Collected data entries:
== Segment start ==
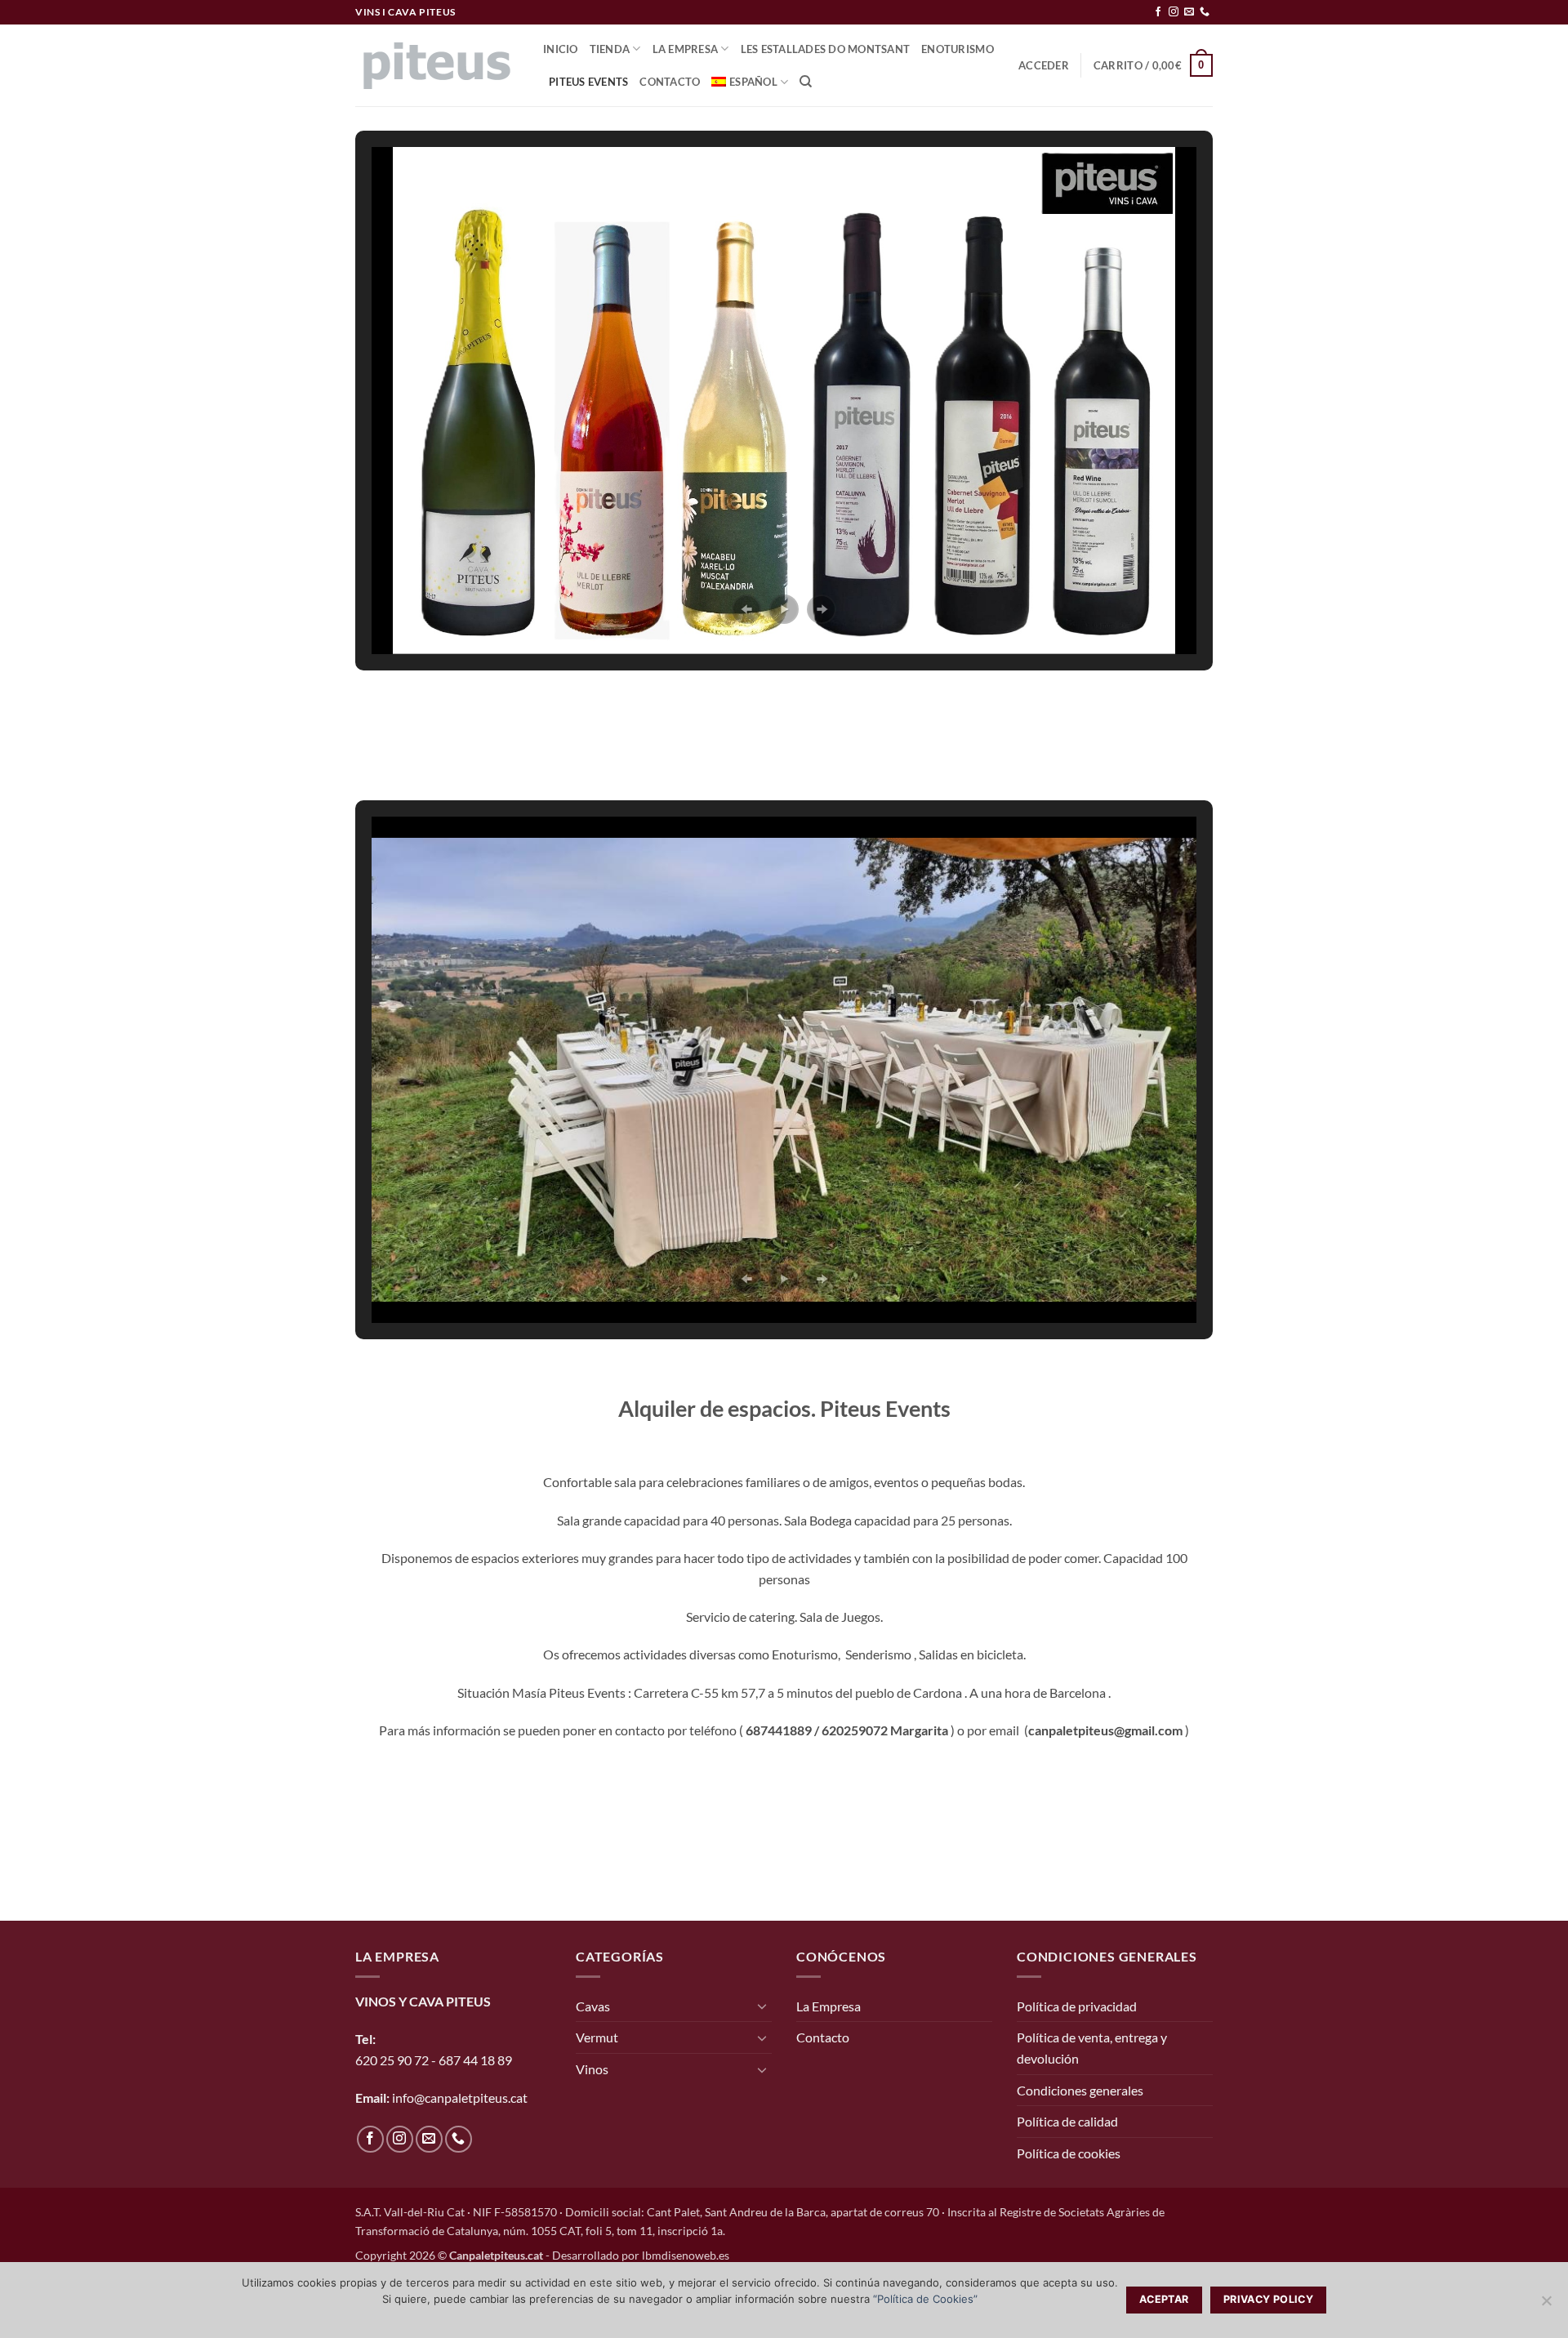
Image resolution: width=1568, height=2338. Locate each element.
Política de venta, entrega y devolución (1092, 2047)
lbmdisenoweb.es (685, 2255)
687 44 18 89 (474, 2060)
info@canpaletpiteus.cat (460, 2097)
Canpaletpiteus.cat (496, 2255)
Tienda (610, 49)
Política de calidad (1067, 2121)
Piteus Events (588, 81)
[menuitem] (749, 81)
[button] (1043, 65)
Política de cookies (1068, 2153)
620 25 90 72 (392, 2060)
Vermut (597, 2037)
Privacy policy (1268, 2299)
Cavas (593, 2006)
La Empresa (686, 49)
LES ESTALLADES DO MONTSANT (826, 49)
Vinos (592, 2069)
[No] (1546, 2305)
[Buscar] (806, 81)
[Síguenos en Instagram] (1173, 12)
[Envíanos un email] (1189, 12)
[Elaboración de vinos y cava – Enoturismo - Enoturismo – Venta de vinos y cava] (437, 65)
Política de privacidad (1077, 2006)
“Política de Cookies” (925, 2298)
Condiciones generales (1080, 2090)
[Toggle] (762, 2005)
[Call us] (1204, 12)
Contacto (669, 81)
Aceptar (1164, 2299)
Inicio (560, 49)
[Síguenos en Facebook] (1158, 12)
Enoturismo (957, 49)
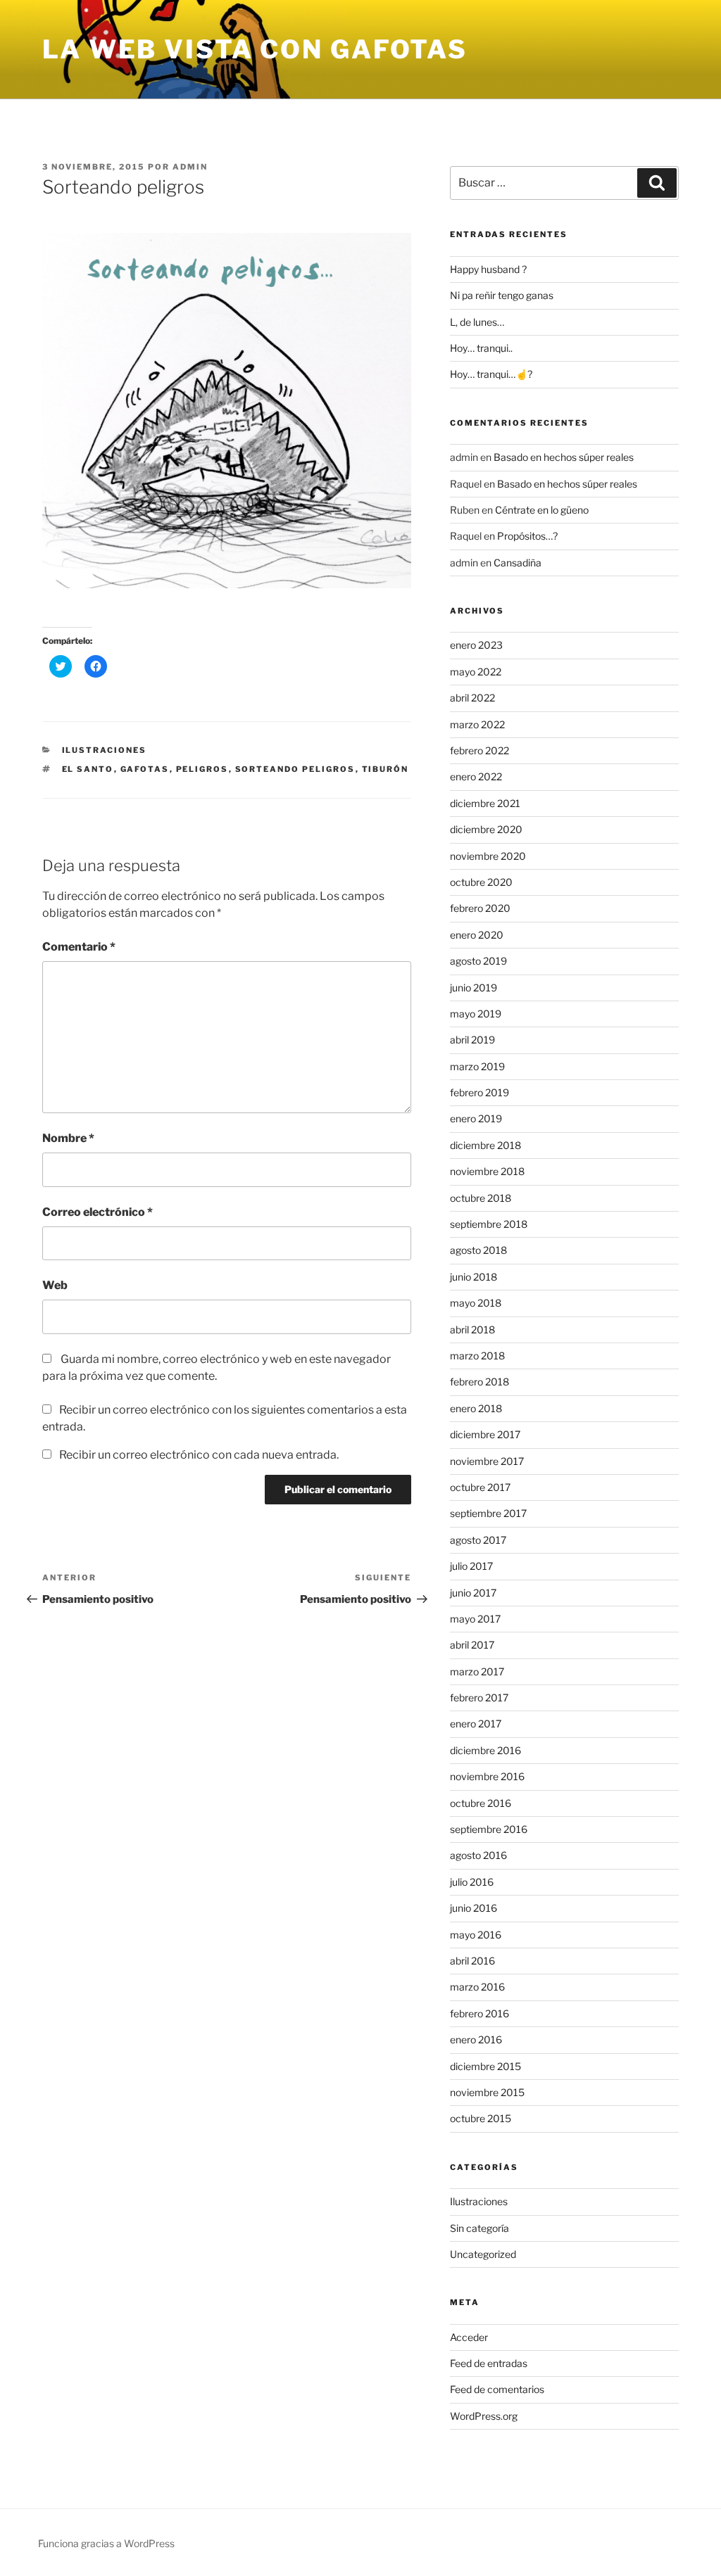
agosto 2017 (478, 1540)
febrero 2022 (479, 750)
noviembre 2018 (487, 1171)
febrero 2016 (479, 2013)
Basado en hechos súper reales (564, 457)
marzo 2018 (477, 1356)
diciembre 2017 (485, 1434)
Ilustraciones (104, 750)
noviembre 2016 (487, 1776)
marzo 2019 (477, 1066)
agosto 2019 (478, 961)
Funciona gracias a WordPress (106, 2543)
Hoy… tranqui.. (481, 348)
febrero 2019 (479, 1092)
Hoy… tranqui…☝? (491, 374)
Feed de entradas (488, 2363)
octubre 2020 (481, 882)
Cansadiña (517, 563)
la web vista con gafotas (255, 49)
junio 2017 (473, 1593)
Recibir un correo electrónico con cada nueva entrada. (199, 1454)
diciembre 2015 (485, 2066)
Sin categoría (479, 2228)
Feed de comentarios (497, 2389)
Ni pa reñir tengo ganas (501, 295)
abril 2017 (472, 1645)
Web (55, 1285)
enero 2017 (475, 1724)
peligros (202, 769)
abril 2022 (472, 698)
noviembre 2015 (487, 2092)
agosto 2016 (478, 1855)
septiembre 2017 (488, 1513)
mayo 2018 (475, 1303)
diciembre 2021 (485, 803)
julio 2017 (471, 1566)
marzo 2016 (477, 1987)
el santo (88, 769)
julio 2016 (472, 1882)
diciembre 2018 (485, 1145)
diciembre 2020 (486, 829)
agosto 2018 (478, 1250)
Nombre (68, 1138)
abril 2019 (472, 1040)
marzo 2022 (477, 724)
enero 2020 (476, 935)
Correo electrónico (97, 1212)
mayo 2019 (475, 1014)
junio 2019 (473, 988)
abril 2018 (472, 1329)
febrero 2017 (479, 1697)
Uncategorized (483, 2254)
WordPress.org (484, 2416)
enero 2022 (476, 776)
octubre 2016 (480, 1803)
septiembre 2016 (488, 1829)
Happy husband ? (488, 269)
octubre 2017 (480, 1487)
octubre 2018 (480, 1198)
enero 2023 (476, 645)
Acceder (469, 2337)
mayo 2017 (475, 1619)
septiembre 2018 (488, 1224)
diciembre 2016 (485, 1750)
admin (190, 167)
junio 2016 (473, 1908)
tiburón (385, 769)
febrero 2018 (479, 1382)
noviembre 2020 (488, 856)
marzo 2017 (477, 1671)
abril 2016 (472, 1961)
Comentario (78, 946)
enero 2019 (476, 1118)
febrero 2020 (480, 908)
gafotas (145, 769)
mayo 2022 (475, 672)
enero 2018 (476, 1408)
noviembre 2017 (487, 1461)
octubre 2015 (480, 2118)
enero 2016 (476, 2039)
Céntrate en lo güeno (542, 510)
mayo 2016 (475, 1935)
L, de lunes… (477, 322)
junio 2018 (473, 1277)
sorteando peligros (295, 769)
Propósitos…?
== Segment end ==
## Work to be completed:
Using the entries, return every line where the word "agosto" can be found.

## Solution:
agosto 2017 (478, 1540)
agosto 2019 (478, 961)
agosto 2016 (478, 1855)
agosto 2018 (478, 1250)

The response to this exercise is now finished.